BEGIN RECORDED INFORMATION
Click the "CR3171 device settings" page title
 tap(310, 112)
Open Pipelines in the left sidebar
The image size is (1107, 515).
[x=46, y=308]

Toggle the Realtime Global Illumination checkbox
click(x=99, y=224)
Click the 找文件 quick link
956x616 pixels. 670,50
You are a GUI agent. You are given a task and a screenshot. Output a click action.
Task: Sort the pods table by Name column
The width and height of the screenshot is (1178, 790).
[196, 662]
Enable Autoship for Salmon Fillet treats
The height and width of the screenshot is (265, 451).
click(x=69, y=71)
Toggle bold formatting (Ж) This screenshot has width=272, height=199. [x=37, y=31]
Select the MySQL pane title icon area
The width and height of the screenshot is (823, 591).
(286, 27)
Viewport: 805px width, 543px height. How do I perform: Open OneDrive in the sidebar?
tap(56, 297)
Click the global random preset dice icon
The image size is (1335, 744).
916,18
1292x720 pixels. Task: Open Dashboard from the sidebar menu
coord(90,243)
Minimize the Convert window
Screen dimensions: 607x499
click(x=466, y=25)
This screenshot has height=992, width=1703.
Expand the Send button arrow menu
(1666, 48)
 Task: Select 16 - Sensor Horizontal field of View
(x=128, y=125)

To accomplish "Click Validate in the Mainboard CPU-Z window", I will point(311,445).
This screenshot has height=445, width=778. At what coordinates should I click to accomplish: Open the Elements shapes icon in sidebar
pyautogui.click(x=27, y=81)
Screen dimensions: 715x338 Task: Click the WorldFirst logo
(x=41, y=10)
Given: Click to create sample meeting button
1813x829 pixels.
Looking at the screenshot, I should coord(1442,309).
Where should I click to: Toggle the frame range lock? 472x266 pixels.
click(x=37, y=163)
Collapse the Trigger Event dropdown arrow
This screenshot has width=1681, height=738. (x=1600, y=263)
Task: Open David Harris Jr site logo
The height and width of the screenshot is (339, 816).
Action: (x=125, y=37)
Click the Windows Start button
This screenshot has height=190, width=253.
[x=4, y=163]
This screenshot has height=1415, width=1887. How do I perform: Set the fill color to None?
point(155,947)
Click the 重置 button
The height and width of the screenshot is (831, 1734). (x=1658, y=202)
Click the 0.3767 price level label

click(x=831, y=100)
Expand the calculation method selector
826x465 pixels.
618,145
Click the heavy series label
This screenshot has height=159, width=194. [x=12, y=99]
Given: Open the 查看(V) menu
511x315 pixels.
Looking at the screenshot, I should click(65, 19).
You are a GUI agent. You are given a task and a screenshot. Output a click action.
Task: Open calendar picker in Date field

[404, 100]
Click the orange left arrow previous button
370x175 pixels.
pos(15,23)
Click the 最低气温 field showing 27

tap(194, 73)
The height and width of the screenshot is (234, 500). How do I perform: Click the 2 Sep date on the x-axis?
END RECORDED INFORMATION
Put the lines from the one containing "Task: Select 16" through the one containing "point(155,947)" into a JSON list of strings, one string per line, leaving out blank lines.

• [THE OUTPUT]
[
  " Task: Select 16 - Sensor Horizontal field of View",
  "(x=128, y=125)",
  "To accomplish \"Click Validate in the Mainboard CPU-Z window\", I will point(311,445).",
  "This screenshot has height=445, width=778. At what coordinates should I click to accomplish: Open the Elements shapes icon in sidebar",
  "pyautogui.click(x=27, y=81)",
  "Screen dimensions: 715x338 Task: Click the WorldFirst logo",
  "(x=41, y=10)",
  "Given: Click to create sample meeting button",
  "1813x829 pixels.",
  "Looking at the screenshot, I should coord(1442,309).",
  "Where should I click to: Toggle the frame range lock? 472x266 pixels.",
  "click(x=37, y=163)",
  "Collapse the Trigger Event dropdown arrow",
  "This screenshot has width=1681, height=738. (x=1600, y=263)",
  "Task: Open David Harris Jr site logo",
  "The height and width of the screenshot is (339, 816).",
  "Action: (x=125, y=37)",
  "Click the Windows Start button",
  "This screenshot has height=190, width=253.",
  "[x=4, y=163]",
  "This screenshot has height=1415, width=1887. How do I perform: Set the fill color to None?",
  "point(155,947)"
]